▶ _EXERCISE A_
From the hospital broadcasting text, list the items bought with the donation from the freemen.
▶ _EXERCISE B_
Pick up the hospital broadcasting text after its last sentence and keep it going.

▶ _EXTRACTED TEXT_
+++
The hospital’s broadcasting service, first established in 1963, is currently run by a 14-strong band of volunteers. They have recently been working with the hospital trust to restore a network that will “entertain and inform.”

Currently live broadcasts go out three nights a week but that is soon to be extended to four and at weekends running match commentaries throughout the season are broadcast from St James’s Park, the Stadium of Light and Durham Women’s Football from the city’s Ferens Park. Occasional athletics meetings, regattas, brass band recitals and choir concerts are also broadcast.

In addition an unmanned internet-based system is capable of offering pre-recorded programmes and music 24-hours a day to every one of the 440 beds across 16 wards.

A donation of more than £700 from the freemen has been used to buy a lap-top computer, headphones with a boom mike and a VOIP telephone which will help to introduce telephone interviews for broadcasting purposes. These items will enable the team to add a high-tech polish to all broadcasts.

Terry Clough, chairman of the service for more than a dozen years, said: “Our primary function is to provide a bedside service to every patient within the hospital and we are now exploring ways of reaching outpatient departments, staff and visitors.
+++
▶ _DATA FOR ANALYSIS_
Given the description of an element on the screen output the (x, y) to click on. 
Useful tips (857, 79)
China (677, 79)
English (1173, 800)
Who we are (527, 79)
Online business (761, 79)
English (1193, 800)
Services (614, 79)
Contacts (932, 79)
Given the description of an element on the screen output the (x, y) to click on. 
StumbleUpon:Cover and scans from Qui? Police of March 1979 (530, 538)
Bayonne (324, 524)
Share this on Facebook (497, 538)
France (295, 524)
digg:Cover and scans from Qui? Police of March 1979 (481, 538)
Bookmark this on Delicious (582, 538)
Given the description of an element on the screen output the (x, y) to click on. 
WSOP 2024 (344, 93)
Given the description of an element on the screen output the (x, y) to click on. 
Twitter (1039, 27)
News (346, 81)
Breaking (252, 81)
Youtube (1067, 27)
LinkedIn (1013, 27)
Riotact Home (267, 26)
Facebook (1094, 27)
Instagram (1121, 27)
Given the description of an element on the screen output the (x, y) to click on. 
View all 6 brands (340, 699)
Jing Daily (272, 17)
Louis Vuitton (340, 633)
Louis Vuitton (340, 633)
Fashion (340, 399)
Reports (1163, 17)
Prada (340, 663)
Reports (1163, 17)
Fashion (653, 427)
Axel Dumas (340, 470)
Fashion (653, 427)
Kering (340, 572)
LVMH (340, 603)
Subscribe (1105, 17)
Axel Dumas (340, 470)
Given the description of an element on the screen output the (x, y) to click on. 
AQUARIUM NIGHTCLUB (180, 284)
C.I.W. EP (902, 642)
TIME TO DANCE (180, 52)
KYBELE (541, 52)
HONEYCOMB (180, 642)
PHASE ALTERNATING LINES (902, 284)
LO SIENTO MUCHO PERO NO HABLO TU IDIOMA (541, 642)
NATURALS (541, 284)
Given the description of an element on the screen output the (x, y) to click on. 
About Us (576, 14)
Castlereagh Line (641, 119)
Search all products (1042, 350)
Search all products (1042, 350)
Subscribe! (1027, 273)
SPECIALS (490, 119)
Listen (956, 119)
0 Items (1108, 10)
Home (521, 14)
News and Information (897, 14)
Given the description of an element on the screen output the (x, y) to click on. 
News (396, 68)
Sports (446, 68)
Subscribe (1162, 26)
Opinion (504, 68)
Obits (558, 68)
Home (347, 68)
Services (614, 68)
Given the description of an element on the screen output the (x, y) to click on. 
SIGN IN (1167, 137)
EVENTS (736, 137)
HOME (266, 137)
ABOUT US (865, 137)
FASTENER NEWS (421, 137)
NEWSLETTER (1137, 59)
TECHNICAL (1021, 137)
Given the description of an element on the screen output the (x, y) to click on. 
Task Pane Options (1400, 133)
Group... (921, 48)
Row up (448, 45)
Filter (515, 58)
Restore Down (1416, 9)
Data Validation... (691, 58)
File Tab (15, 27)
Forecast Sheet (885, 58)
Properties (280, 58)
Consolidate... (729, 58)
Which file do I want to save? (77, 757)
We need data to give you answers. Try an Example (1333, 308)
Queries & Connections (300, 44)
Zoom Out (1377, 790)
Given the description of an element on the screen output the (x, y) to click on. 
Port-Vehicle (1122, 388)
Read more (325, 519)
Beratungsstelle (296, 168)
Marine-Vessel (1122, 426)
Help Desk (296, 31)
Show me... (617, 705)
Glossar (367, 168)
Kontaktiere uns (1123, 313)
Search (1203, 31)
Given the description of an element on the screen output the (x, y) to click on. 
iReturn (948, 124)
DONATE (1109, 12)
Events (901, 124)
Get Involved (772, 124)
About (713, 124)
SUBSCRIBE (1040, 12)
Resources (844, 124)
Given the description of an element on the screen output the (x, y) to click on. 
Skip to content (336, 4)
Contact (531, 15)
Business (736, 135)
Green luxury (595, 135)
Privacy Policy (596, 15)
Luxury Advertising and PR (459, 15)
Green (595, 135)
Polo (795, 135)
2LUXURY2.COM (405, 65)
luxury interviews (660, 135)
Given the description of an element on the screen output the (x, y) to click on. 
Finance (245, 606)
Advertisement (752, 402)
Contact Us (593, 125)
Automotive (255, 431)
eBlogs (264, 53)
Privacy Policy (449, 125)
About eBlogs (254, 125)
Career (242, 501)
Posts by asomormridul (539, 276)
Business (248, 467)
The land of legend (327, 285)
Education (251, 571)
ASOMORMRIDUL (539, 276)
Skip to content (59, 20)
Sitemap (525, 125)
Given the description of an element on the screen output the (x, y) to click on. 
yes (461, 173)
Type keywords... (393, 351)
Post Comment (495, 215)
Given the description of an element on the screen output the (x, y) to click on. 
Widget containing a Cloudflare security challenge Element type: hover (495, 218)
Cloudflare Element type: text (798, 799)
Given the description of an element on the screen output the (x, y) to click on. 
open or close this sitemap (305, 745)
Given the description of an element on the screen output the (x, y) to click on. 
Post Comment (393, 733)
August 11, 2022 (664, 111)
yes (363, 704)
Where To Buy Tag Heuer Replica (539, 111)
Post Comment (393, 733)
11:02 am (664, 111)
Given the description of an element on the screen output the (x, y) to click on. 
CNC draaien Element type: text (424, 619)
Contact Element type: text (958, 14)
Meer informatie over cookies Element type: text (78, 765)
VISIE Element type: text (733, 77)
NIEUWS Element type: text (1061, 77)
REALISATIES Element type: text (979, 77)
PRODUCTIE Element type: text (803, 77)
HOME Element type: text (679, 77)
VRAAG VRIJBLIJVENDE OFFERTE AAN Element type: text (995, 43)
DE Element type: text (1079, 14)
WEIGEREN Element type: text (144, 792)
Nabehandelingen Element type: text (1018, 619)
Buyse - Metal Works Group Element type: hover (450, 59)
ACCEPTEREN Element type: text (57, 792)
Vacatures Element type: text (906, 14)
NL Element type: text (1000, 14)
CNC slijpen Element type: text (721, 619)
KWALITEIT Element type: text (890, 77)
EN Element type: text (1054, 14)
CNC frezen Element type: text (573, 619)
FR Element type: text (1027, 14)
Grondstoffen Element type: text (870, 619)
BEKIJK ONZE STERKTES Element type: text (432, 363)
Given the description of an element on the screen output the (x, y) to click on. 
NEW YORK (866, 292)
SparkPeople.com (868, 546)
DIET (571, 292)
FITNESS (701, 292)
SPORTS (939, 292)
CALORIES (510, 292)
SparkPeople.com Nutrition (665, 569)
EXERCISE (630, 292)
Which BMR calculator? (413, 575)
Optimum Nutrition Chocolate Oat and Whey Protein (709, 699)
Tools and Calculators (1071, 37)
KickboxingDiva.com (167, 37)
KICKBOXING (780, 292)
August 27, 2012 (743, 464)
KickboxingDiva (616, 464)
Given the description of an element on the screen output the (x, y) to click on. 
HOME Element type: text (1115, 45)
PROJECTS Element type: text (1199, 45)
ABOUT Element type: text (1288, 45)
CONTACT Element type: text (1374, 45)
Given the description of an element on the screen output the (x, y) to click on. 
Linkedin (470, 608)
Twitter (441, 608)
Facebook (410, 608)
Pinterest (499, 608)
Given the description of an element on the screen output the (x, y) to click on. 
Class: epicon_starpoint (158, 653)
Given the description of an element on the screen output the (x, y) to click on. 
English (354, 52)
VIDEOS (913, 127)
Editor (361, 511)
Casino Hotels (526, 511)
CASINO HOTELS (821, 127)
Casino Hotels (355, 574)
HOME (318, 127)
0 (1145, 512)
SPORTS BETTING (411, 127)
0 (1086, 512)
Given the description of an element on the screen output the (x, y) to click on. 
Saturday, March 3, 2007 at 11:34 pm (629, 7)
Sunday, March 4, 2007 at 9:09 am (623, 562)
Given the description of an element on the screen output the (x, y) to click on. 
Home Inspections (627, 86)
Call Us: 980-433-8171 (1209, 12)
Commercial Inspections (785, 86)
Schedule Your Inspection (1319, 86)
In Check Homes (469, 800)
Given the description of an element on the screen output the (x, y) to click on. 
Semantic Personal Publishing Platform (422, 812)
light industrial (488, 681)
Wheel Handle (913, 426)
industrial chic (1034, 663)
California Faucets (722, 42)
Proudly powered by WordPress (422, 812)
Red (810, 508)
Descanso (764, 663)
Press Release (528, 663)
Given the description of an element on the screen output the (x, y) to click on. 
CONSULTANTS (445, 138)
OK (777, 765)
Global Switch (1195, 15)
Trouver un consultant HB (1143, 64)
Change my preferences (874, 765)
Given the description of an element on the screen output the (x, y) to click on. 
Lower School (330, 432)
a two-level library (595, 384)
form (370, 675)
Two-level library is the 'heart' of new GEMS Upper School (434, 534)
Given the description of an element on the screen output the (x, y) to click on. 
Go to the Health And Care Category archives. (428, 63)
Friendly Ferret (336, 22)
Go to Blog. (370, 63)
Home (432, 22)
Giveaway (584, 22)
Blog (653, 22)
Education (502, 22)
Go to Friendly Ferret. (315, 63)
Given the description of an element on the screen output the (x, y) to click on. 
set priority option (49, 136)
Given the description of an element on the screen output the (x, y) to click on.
+++
▶ _ANSWER SECTION A_
- a lap-top computer
- headphones with a boom mike
- a VOIP telephone

▶ _ANSWER SECTION B_
“All those working within the service are dedicated amateurs but the freemen’s generosity gives us the ability to buy key pieces of equipment that will improve output and give a more professional edge to the high standards we set ourselves in relation to both a personal service to patients and sport. The VOIP phone will enable us to introduce two-way telephone interviews with people both within and outside the hospital complex.”

Eric Bulmer, chairman of the wardens of eight surviving guilds of freemen, whose links to the trades people of the city are believed to stretch back nearly 700 years, said: “It is a privilege to support a charity that has been providing, through its group of dedicated volunteers, such an invaluable service over a long period of time to the many tens of thousands of patients who have required treatment in our local hospital.”